Susan Starr Sered in turn points out that it is not Wisdom but the female/feminine figure of the Shekhina that has sparked Jewish feminist imagination and ritual. However, she also warns that the female / feminine Divine figure of Chokmah / Sophia / Wisdom cannot simply be taken over by feminists because it is formed by the traditional discourses of the Eternal Feminine. Goddess thealogian Carol Christ also cautions readers not to accept too easily a Wisdom spirituality of struggle because such a Christian feminist spirituality could be another way of saying that this earth is a vale of sorrows. It also could be an often unconscious but pervasive attempt to ground Christian ethics in the absolute, maintaining that Christian ethics is superior to other moral systems that do not begin with and subscribe to an ethics of struggle. Instead Christ advocates an ethics of ambiguity and gratitude for life and love.

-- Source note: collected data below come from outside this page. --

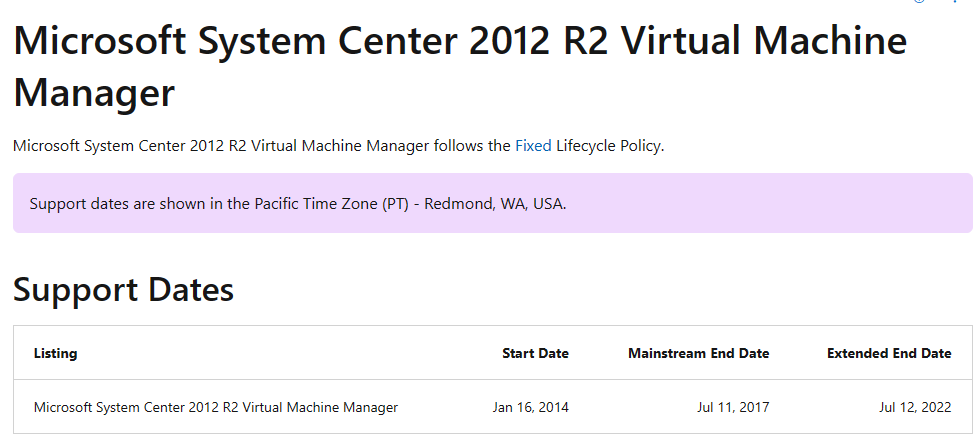The image size is (977, 435).
Task: Click the small blue dot icon at top right corner
Action: 955,2
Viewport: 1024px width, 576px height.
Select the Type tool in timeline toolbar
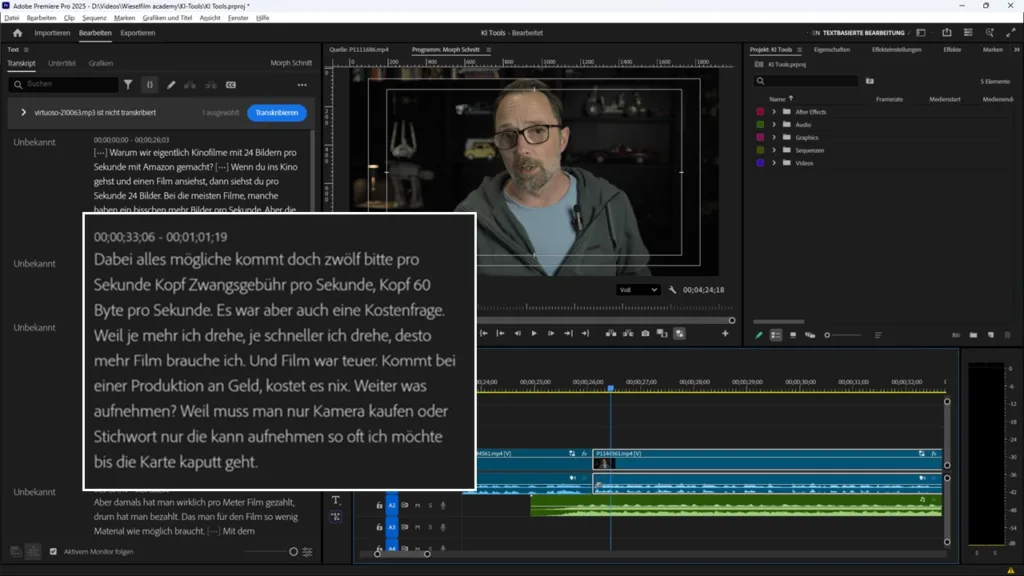click(336, 500)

Clara Luz Ajo Lázaro contributes a descriptive essay on the religion of Santería which is central in Cuban popular culture and religion. She shows that Santería effects a religious inversion of Christianity as a strategy of survival. Instead of appropriating the symbols and concepts of Christianity, the African Yoruba slaves in Cuba masked their ancestral traditions with the symbols of White Christianity in order to preserve their own religious traditions and categories, to endure slavery, and to give meaning to their lives.
In Brigit: Soulsmith for the New Millennium, Mary Condren also explores the interaction of Christianity with Celtic religion and the significant [10] role of Brigit in the acculturation of Catholicism in Ireland. She shows how Christian feminists draw on Brigits pre-Christian roots, the archaeomythology of her sites, her Christian Lives, and the rites to be found in contemporary folklore, and they do so in order to bring wo/men together in search of new cauldrons to hold, ferment and nourish our hungry spirits.

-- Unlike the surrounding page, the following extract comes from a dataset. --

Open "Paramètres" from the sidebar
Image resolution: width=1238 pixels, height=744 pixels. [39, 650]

The article In The Movement of Wisdom by Silvia Regina de Lima Silva which concludes the second part of this Concilium issue details how feminist spirituality and rituals have nourished and inspired wo/men's movements to reinterpret the experiences of the Divine in their lives. De Lima Silva sees ritual and liturgy as a public space, as symbol making from lived Wisdom experience of every day life. It is a moment to change and live new relationships with greater respect for life and human dignity, a subversive memory, a feast and utopia, a recovering of the body and bodiliness, an expression of holistic faith and a community in the lap of Divine Wisdom.
Co-editor María Pilar Aquino completes these variegated feminist explorations of a Wisdom spirituality of struggle with a critical reflection, gathering in and sifting through the rich intellectual fare and spiritual harvest offered by the authors. The ministers of Divine Wisdom have been sent out to the public places of the global village. They invite all of us to eat the bread of Wisdom-Sophia, drink of her wine and walk in her ways of creative justice.